Among the most promising-looking nuggets was China Medical. After all, General Electric had owned 20 percent of the firm when UBS took it public on Nasdaq in 2005. In August 2011, O’Leary wrote investors that China Medical stood apart from “Chinese frauds.” It was blessed with a first-tier auditor, PwC, and not sullied by insider selling. Within months, however, it became clear China Medical had its own problems. That December it defaulted on a bond-interest payment. Also in December, Glaucus Research Group, a California-based short seller, issued a report saying it believed the company had “defrauded investors,” in part by using sham acquisitions to “embezzle” tens of millions of dollars.

Deutsch and O’Leary say they took a hard look at the Glaucus report as well as a point-by-point response from China Medical’s management. (Glaucus says it stands by its research.) The two men remained confident the stock would ultimately be proven worth $30 per share, roughly 10 times its recent trading range. Its business apparently remained robust, and the $200 million in cash on its balance sheet was double its market value. Others saw value, too. In January 2012, Barclays recommended that investors “overweight” the stock. It described China Medical as “one of our top picks” and “a premium domestic player in the protected China medical diagnostics space, with a 70 percent potential upside.”

Deutsch decided to continue accumulating shares. In 2010 two Chinese health-care companies, BMP Sunstone and Tongjitang Chinese Medicines, had gone private at significant premiums. If Deutsch was right that China Medical shares had a fair market value of $30, the whole company could bring in close to $1 billion in an outright sale.

Not everybody agreed. John Hempton, an Australian short seller, says he cautioned the Deutsches in a letter back in September 2011 that AER might be leading them astray, only to hear from a lawyer. “I got back, via overnight international courier at a cost of about $300, a letter threatening to sue me” if he contacted the Deutsches again, Hempton says.

Then, in February 2012, Nasdaq stopped trading China Medical, which moved to OTC Link ATS. OTC Link doesn’t have listing requirements, and, as opposed to trading listed stocks, investors often must pay for OTC shares in cash—and in full. At the time China Medical started trading on OTC Link, Bill and Peter Deutsch owned 4.4 million shares, representing a 13 percent stake in the company.

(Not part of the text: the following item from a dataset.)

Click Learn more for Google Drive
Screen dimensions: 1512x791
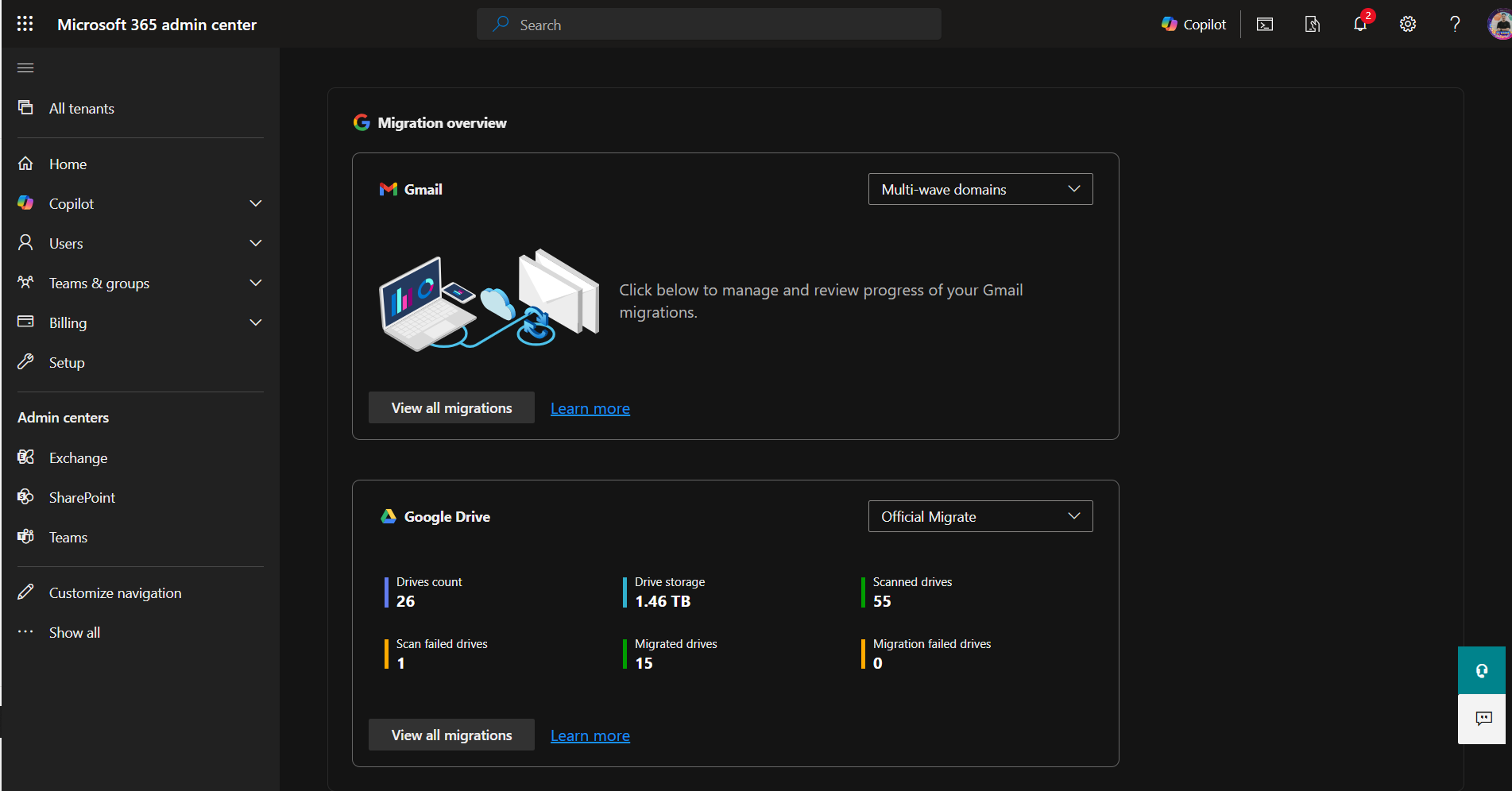[590, 735]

Fidelity soon identified Deutsch as a promising supplier of shares for its fully paid lending business. On March 5, five days after China Medical moved to OTC, Amanda Topping of FFOS e-mailed O’Leary with an offer: “Fully Paid Lending Opportunity—CMEDY,” the subject line said, referencing China Medical’s ticker. Topping inquired if Peter Deutsch would be interested in letting Fidelity loan out his shares.

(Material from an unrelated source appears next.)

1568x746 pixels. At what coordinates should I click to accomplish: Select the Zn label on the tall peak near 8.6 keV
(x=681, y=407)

Securities lending is a $22 billion global business, according to Finadium, a consultancy. It entails brokerages borrowing securities from clients’ accounts and lending them out, for a fee, to short sellers. At least some of Deutsch’s China Medical shares qualified as “fully paid.”

Topping’s e-mail said Fidelity was willing to pay the Deutsches the equivalent of more than 7 percent annually to borrow shares. O’Leary rang Deutsch, who said he didn’t like the idea of arming short sellers. “I asked David, ‘Why would it be in my interest to lend out the stock?’  ” Deutsch recalls. “He said, ‘It wouldn’t be.’  ” An hour after receiving Topping’s e-mail, O’Leary replied, according to an e-mail entered in court: “Client is not interested in lending stock. Thx.”

What Deutsch was interested in was finding a buyer to take China Medical private. By June 12, 2012, he and his father, Bill, now 79, had increased their holdings to 11.9 million shares, or 37 percent of the company. That day, AER made a filing on their behalf that the U.S. Securities and Exchange Commission periodically requires of owners of 5 percent or more of a stock. It served notice that the Deutsches “may suggest or take a position with respect to potential changes in the operations or strategy of the Issuer, such as disposing of one or more businesses or assets.” (The timing of when the Deutsches took their activist position was amended in a later filing.)

As Carol O’Leary was preparing the filing, she says, she was surprised to discover that short sellers had managed to borrow 5 million shares of China Medical. The brokerages had to be getting them from somewhere, and she suspected they’d come from the Deutsches. But AER had already told Fidelity the Deutsches weren’t interested in lending their shares. “Had Fidelity gone ahead anyway?” O’Leary wondered. She says she e-mailed Mark Driscoll, AER’s rep at Fidelity Institutional Wealth Services, on June 12, the same day AER made the SEC filing: “I would like to know how much of our CMEDY stock has been lent out to short sellers.” Driscoll—usually quick to respond, she says—replied several hours later that he wasn’t at liberty to discuss China Medical.